El sujeto deambuló por iglesias, asociaciones, partidos y cofradías varias, sin cantar en ningún coro, pues le parece que su prurito de libertad desafina con lo gregario. Tal vez viejo, cayó en la cuenta, en el convencimiento, en la certeza de que su caminar se inclinaba al escepticismo, definido por Pirrón de El y otros maestros de aquella lúcida casa que abomina de la genuflexión, como:
El esfuerzo honesto por conseguir un criterio para saber la verdad, pese a que ningún argumento resulta claramente definitivo para desvelar las apariencias, por tanto lo más acertado es suspender el juicio; a partir de esta decisión, uno consigue liberarse de la inquietud. Esto da paso a una nueva forma de ver el mundo, de relacionarse con la realidad y romper así toda atadura dogmática.

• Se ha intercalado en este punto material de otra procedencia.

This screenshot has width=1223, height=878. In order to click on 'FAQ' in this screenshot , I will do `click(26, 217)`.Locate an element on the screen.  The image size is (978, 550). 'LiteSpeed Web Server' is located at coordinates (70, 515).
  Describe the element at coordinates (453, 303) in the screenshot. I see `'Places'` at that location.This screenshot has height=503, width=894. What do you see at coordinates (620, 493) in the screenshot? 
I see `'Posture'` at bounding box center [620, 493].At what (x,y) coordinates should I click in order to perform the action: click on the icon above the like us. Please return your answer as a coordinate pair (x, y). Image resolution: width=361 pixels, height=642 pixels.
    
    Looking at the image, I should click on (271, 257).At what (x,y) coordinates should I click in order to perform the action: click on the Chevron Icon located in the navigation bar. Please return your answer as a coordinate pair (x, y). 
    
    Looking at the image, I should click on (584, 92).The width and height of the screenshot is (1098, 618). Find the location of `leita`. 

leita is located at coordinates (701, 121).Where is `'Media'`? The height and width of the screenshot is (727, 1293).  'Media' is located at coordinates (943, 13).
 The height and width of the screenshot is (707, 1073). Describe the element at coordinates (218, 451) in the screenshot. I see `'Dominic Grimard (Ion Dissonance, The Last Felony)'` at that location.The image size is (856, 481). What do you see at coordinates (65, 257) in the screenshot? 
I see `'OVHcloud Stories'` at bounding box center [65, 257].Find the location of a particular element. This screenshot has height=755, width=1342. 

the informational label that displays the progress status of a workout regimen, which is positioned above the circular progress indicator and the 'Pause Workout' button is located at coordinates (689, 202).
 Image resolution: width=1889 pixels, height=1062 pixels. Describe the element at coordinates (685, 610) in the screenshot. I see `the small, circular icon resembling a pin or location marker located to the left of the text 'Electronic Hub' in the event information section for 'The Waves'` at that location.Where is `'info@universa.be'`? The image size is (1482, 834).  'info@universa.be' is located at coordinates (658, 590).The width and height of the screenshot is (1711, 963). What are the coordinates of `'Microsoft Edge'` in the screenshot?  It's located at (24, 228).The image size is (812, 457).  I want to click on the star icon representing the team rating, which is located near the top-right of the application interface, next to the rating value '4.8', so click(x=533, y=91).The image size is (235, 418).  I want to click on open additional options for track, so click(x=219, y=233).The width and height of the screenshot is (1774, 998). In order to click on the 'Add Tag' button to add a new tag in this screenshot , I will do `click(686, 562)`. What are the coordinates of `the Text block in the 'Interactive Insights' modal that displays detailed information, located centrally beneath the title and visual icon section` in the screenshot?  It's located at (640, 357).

Lo que no significa abandonarse a la pasividad –concluye para sí el sujeto-, haciendo un examen de conciencia, con cierta dosis de misericordia… Por el contrario, la permanente mirada crítica sobre el mundo es la actitud vital del escéptico, que busca alcanzar la ataraxia, o imperturbabilidad del ánimo, ideal y logro nada fáciles –inasibles, tal vez-, pero que ofrecen la posibilidad de un estadio intermedio, esto es, el desarrollo del auténtico sentido del humor, frente a sí mismo y ante los otros. Humor y misericordia. Es suficiente.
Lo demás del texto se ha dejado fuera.